2

So, I'm new to assembly programming, as well as the concept of "two's complement" representation of negative numbers, and I'm a little confused.

In the book that I'm reading on the subject of assembly (and on every online resource I've consulted), it is explained that you can tell whether or not a number is negative by looking at its most significant bit; if that bit is 1, it's negative (signed), otherwise, it's positive (unsigned). This doesn't make sense to me, however.
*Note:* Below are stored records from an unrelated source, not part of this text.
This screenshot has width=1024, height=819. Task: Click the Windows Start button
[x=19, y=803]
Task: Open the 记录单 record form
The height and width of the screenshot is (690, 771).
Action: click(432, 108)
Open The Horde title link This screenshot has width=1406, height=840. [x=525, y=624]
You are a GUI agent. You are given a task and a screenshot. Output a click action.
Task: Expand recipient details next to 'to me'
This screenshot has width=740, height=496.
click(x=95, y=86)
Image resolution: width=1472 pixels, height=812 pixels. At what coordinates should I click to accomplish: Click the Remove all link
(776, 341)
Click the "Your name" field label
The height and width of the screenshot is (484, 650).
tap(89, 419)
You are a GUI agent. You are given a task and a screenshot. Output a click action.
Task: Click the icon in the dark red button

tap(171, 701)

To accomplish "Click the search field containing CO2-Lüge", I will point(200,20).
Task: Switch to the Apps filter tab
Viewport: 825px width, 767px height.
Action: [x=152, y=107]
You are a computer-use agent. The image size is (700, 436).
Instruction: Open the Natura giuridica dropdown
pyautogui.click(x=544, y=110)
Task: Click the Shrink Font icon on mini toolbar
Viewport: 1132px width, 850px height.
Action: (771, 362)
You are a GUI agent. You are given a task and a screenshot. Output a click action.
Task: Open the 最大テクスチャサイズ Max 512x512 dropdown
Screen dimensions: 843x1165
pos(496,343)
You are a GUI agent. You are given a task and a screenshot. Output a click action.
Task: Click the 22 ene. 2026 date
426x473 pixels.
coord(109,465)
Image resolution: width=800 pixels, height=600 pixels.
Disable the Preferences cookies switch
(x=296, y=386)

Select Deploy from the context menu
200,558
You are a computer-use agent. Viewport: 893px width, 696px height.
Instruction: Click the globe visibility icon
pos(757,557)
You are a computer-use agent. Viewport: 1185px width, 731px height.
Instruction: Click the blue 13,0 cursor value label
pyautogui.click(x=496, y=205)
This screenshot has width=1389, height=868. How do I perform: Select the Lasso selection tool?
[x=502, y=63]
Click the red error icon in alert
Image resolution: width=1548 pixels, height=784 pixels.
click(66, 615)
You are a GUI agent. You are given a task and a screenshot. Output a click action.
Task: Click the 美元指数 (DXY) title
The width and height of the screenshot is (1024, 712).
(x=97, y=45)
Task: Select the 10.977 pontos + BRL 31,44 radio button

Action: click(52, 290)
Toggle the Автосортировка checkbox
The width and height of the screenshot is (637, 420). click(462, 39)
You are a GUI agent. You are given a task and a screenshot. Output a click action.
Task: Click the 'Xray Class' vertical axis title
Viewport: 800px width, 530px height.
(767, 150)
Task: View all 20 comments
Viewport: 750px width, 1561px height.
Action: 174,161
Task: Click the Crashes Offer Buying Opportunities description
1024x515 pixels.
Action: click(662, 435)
To illustrate my confusion, imagine the unsigned representation of 255: 11111111 That's a positive, unsigned value, but its most significant bit is set. According to the two's complement rules I've been reading about, that should make this number negative rather than positive, but it IS possible to have unsigned values like this with the most significant bit set (if you couldn't do this, an unsigned 8-bit integer could only represent the numbers 0-127). So how does this work? How can I tell if a number is signed or simply unsigned with the most significant bit set? And, possibly more importantly, how can a computer tell the difference? Am I just missing something?

Peter Cordes
  • 328,167
  • 45
  • 605
  • 847
  • Notice how the signed numbers make additional sense together with unsigned math, if you have 255 in 8 bits, and you try to increment it (plus 1), it will overflow the 8 bits and end up as zero (`256` = `1 0000 0000` => 9 bits). This demonstrates 8 bit limit being 255 nicely. But you can look at the same operation in "signed" mode as -1 + 1 = 0. And in the similar way breaking the signed limit: 127 + 1 = -128 (`0111 1111` + 1 = `1000 0000`) -> makes sense in "unsigned" view, as it's 127 + 1 = 128. So the CPU is doing the same add/sub operation for both "signed" and "unsigned" numbers. – Ped7g Sep 29 '16 at 09:35

1 Answers1

3

It is the operation performed on value which defines whether it is signed or unsigned, not the value itself. For example, if you perform mul or div, then the value is treated as unsigned and the most significant bit is the part of the number (thus allowing to perform operation on numbers 0 to 255), but imul or idiv treat the most significant bit as sign (allowing numbers from -128 to 127).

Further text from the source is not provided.